▶ _Records for the task_
"""

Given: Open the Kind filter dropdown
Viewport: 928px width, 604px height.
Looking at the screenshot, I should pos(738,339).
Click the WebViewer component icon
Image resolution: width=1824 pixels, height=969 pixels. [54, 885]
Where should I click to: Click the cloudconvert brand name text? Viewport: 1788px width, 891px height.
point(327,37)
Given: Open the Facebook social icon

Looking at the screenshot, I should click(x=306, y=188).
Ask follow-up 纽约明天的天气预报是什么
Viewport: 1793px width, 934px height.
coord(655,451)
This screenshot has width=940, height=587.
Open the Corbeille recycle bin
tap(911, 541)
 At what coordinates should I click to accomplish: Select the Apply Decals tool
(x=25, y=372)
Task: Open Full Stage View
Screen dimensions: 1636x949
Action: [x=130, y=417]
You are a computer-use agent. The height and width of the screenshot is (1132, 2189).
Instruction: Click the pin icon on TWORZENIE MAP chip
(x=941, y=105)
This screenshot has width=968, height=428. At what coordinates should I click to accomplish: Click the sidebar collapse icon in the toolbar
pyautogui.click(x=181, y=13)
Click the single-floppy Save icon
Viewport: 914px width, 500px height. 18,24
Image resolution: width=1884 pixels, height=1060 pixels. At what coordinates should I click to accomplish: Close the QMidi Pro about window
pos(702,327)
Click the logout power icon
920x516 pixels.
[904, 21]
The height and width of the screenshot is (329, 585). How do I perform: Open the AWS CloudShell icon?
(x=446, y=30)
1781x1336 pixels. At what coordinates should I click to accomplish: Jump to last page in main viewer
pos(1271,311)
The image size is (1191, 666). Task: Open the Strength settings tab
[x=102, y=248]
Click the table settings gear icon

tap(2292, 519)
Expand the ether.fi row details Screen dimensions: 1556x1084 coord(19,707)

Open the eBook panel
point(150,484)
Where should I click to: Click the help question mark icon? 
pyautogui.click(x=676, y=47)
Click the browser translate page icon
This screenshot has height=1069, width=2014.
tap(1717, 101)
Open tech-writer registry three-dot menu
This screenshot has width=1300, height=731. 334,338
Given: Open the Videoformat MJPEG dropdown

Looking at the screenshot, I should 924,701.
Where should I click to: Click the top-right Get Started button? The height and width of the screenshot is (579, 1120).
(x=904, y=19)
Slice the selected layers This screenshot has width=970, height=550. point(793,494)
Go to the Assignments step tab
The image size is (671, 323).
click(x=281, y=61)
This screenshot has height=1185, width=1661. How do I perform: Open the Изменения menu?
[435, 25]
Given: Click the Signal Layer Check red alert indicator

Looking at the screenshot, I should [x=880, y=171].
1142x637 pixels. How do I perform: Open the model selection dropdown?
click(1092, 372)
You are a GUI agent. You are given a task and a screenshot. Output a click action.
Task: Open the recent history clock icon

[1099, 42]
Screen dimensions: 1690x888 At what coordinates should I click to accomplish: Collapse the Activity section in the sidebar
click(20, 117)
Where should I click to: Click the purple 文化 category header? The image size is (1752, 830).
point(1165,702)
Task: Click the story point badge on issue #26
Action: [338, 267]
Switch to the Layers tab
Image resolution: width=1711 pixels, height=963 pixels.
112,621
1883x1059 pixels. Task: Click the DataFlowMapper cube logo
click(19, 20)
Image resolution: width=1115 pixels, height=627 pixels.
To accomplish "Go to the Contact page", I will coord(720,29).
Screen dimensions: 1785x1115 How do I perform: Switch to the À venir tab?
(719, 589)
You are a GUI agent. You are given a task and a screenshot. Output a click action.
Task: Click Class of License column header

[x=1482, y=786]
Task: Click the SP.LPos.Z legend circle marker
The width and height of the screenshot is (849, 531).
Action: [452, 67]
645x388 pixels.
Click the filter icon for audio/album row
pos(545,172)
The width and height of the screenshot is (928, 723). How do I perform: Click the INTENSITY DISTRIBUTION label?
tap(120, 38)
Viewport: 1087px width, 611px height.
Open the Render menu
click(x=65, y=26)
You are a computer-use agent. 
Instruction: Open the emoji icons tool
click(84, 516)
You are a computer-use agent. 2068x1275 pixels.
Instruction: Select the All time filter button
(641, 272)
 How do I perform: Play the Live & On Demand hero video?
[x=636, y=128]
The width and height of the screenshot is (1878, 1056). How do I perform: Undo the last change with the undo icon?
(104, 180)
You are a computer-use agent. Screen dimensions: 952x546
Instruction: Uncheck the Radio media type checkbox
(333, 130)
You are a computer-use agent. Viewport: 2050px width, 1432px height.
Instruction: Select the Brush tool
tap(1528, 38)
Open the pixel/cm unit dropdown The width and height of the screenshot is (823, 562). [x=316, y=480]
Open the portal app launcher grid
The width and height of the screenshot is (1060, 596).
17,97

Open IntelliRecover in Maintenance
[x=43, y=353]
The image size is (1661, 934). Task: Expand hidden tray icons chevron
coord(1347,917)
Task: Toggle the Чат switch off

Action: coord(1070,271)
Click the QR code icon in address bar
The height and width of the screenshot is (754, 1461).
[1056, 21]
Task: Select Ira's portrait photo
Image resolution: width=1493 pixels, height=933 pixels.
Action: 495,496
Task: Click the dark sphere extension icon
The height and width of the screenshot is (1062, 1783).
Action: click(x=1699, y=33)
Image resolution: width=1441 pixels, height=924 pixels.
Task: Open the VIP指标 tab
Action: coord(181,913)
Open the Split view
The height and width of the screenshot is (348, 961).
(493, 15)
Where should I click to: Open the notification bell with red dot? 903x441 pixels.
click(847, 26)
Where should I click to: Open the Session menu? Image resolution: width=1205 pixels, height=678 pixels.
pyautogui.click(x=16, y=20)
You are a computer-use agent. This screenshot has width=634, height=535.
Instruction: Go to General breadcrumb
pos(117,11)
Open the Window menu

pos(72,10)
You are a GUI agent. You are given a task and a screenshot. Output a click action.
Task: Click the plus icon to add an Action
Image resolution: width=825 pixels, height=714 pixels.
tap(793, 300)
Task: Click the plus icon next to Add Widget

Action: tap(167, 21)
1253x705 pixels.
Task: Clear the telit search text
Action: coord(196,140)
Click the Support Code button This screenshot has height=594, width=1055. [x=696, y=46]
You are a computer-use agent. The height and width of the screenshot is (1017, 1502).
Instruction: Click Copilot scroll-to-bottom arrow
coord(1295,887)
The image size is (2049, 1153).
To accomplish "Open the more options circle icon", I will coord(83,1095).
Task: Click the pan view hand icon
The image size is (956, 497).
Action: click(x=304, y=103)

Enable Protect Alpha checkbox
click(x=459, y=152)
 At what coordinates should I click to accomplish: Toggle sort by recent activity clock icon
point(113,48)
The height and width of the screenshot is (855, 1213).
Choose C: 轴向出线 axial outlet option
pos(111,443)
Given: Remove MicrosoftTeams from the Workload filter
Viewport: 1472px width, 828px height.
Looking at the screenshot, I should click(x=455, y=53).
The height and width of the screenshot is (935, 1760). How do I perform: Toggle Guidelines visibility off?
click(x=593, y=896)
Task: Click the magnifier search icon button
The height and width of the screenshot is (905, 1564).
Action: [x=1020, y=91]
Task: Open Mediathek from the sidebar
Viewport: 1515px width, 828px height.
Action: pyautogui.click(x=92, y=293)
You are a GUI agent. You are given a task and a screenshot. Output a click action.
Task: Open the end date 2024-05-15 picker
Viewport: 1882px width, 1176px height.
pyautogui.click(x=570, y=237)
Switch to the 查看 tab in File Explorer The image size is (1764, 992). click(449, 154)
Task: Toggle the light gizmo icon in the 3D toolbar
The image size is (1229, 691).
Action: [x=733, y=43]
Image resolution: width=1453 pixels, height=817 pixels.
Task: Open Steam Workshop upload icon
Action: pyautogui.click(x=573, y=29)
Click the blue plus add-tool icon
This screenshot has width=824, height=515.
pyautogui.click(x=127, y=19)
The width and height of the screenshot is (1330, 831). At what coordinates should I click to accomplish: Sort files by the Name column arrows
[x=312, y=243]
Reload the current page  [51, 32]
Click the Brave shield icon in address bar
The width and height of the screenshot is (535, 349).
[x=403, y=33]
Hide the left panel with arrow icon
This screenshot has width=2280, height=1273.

"""

▶ _Assignment_
Copy out the line holding "The width and height of the screenshot is (1330, 831).". Then copy every later line of the data, unchanged, through the last one.

▶ _Answer space_
The width and height of the screenshot is (1330, 831). At what coordinates should I click to accomplish: Sort files by the Name column arrows
[x=312, y=243]
Reload the current page  [51, 32]
Click the Brave shield icon in address bar
The width and height of the screenshot is (535, 349).
[x=403, y=33]
Hide the left panel with arrow icon
This screenshot has width=2280, height=1273.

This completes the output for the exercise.